Work order 1 — Decide whether each statement agrees with the article on SEEIIST, answering yes or no and quoting the deciding words: (a) The design phase of the project is finished. (b) The lab is expected to cost €100 million. (c) Damjanović chaired the SEEIIST steering committee until March this year.
Work order 2 — According to the article on SEEIIST, in which country is the Sesame synchrotron?
Work order 3 — Please restate word for word the part of the article on SEEIIST starting with "The design phase" and going on through "to move forward.".

Extract provided —
>>>>>
It may have R&D relationship woes with the EU, but Bern is boosting science diplomacy as part of a new foreign policy strategy, and is stepping in to help this fractious region get a shared research infrastructure off the drawing board
Switzerland is to draw on its science diplomacy experience to help steer the construction and governance of the South East European International Institute for Sustainable Technologies (SEEIIST), the first large research infrastructure in the Western Balkans.
Seven countries in the Balkans and Kosovo have teamed up to deliver the €200 million research lab that would apply advances in particle physics to medical technologies and use proton or ion beams to deliver precision treatment of tumours, sparing healthy tissue.
The design phase of the project is completed, but it now needs a long-term legal entity, and agreement on where the facility will be built, to move forward.
Switzerland is stepping in to play an active role in helping SEEIST establish a governance structure and to oversee an international competition for the location of the new facility. The move comes as the country launches a new foreign affairs strategy, which includes science diplomacy as one of its key pillars.
As home of CERN, the world’s largest particle physics laboratory, Switzerland has broad experience in setting up, managing and running international research infrastructures. CERN and Switzerland also played a significant role in establishing the Sesame synchrotron in Jordan, where scientists from across the Middle East work together, promoting peace and international cooperation.
Sanja Damjanović, a Montenegrin physicist who until March this year was the chair of the SEEIIST steering committee said working together on a common scientific project could help the people in the region think beyond political, ethnic and religious differences. “The Western Balkans urgently needs large scale research infrastructures,” Damjanović told Science|Business.
<<<<<
Data for review —
>>>>>
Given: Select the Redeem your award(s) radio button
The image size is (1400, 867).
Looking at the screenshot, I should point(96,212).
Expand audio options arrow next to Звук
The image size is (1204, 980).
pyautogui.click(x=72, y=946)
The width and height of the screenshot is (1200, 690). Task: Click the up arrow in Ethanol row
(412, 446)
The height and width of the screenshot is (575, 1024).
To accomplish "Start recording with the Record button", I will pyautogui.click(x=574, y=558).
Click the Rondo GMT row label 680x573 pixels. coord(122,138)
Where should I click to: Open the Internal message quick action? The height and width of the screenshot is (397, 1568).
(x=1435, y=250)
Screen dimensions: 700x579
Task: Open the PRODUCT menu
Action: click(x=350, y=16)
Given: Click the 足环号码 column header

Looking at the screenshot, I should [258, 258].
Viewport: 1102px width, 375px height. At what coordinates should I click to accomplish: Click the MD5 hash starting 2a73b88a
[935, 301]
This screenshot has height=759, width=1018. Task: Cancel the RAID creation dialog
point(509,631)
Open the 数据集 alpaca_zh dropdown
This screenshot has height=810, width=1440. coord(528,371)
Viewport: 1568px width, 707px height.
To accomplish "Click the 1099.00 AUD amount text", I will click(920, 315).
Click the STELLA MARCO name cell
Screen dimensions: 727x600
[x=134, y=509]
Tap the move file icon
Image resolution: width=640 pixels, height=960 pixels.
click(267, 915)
<<<<<
Answer section 1 —
(a) Yes: "The design phase of the project is completed"
(b) No: "deliver the €200 million research lab"
(c) Yes: "until March this year was the chair of the SEEIIST steering committee"

Answer section 2 — Jordan.

Answer section 3 —
The design phase of the project is completed, but it now needs a long-term legal entity, and agreement on where the facility will be built, to move forward.